━━━ AVAILABLE DATA

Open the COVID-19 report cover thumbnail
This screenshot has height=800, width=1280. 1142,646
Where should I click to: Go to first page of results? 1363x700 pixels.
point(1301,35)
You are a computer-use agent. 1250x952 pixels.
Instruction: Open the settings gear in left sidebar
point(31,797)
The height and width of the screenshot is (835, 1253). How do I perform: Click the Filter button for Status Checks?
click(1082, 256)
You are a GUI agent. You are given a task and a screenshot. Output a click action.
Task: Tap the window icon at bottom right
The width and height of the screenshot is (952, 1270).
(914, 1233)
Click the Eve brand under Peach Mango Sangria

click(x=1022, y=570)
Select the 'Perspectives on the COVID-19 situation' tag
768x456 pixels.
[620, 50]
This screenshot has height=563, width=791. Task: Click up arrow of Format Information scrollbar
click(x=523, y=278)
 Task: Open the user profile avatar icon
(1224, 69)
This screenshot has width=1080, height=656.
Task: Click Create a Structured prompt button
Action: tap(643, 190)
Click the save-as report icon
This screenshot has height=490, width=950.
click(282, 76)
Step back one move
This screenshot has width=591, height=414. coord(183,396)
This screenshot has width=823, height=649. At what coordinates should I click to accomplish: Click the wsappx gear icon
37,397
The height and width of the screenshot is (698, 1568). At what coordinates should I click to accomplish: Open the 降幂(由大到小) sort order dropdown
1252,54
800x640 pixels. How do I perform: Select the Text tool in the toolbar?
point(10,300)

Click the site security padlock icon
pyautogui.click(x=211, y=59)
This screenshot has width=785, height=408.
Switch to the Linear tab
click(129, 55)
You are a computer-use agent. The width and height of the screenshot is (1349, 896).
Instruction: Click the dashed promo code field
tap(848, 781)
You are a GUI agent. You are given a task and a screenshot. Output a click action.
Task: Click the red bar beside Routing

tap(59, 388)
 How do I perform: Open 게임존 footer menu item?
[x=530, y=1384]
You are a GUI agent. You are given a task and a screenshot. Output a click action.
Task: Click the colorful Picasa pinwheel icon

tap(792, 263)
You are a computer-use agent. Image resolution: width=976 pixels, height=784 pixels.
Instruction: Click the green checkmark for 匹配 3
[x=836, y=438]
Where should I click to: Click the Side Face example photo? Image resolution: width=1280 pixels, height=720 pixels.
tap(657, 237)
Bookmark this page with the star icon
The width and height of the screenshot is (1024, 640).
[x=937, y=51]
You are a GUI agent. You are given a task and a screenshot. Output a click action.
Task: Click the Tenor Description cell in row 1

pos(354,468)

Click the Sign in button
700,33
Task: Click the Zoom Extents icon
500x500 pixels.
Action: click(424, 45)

━━━━━━

TRY IT: Each record must be output exactly, with none omitted.

EXERCISE RESPONSE:
Open the COVID-19 report cover thumbnail
This screenshot has height=800, width=1280. 1142,646
Where should I click to: Go to first page of results? 1363x700 pixels.
point(1301,35)
You are a computer-use agent. 1250x952 pixels.
Instruction: Open the settings gear in left sidebar
point(31,797)
The height and width of the screenshot is (835, 1253). How do I perform: Click the Filter button for Status Checks?
click(1082, 256)
You are a GUI agent. You are given a task and a screenshot. Output a click action.
Task: Tap the window icon at bottom right
The width and height of the screenshot is (952, 1270).
(914, 1233)
Click the Eve brand under Peach Mango Sangria

click(x=1022, y=570)
Select the 'Perspectives on the COVID-19 situation' tag
768x456 pixels.
[620, 50]
This screenshot has height=563, width=791. Task: Click up arrow of Format Information scrollbar
click(x=523, y=278)
 Task: Open the user profile avatar icon
(1224, 69)
This screenshot has width=1080, height=656.
Task: Click Create a Structured prompt button
Action: tap(643, 190)
Click the save-as report icon
This screenshot has height=490, width=950.
click(282, 76)
Step back one move
This screenshot has width=591, height=414. coord(183,396)
This screenshot has width=823, height=649. At what coordinates should I click to accomplish: Click the wsappx gear icon
37,397
The height and width of the screenshot is (698, 1568). At what coordinates should I click to accomplish: Open the 降幂(由大到小) sort order dropdown
1252,54
800x640 pixels. How do I perform: Select the Text tool in the toolbar?
point(10,300)

Click the site security padlock icon
pyautogui.click(x=211, y=59)
This screenshot has width=785, height=408.
Switch to the Linear tab
click(129, 55)
You are a computer-use agent. The width and height of the screenshot is (1349, 896).
Instruction: Click the dashed promo code field
tap(848, 781)
You are a GUI agent. You are given a task and a screenshot. Output a click action.
Task: Click the red bar beside Routing

tap(59, 388)
 How do I perform: Open 게임존 footer menu item?
[x=530, y=1384]
You are a GUI agent. You are given a task and a screenshot. Output a click action.
Task: Click the colorful Picasa pinwheel icon

tap(792, 263)
You are a computer-use agent. Image resolution: width=976 pixels, height=784 pixels.
Instruction: Click the green checkmark for 匹配 3
[x=836, y=438]
Where should I click to: Click the Side Face example photo? Image resolution: width=1280 pixels, height=720 pixels.
tap(657, 237)
Bookmark this page with the star icon
The width and height of the screenshot is (1024, 640).
[x=937, y=51]
You are a GUI agent. You are given a task and a screenshot. Output a click action.
Task: Click the Tenor Description cell in row 1

pos(354,468)

Click the Sign in button
700,33
Task: Click the Zoom Extents icon
500x500 pixels.
Action: click(424, 45)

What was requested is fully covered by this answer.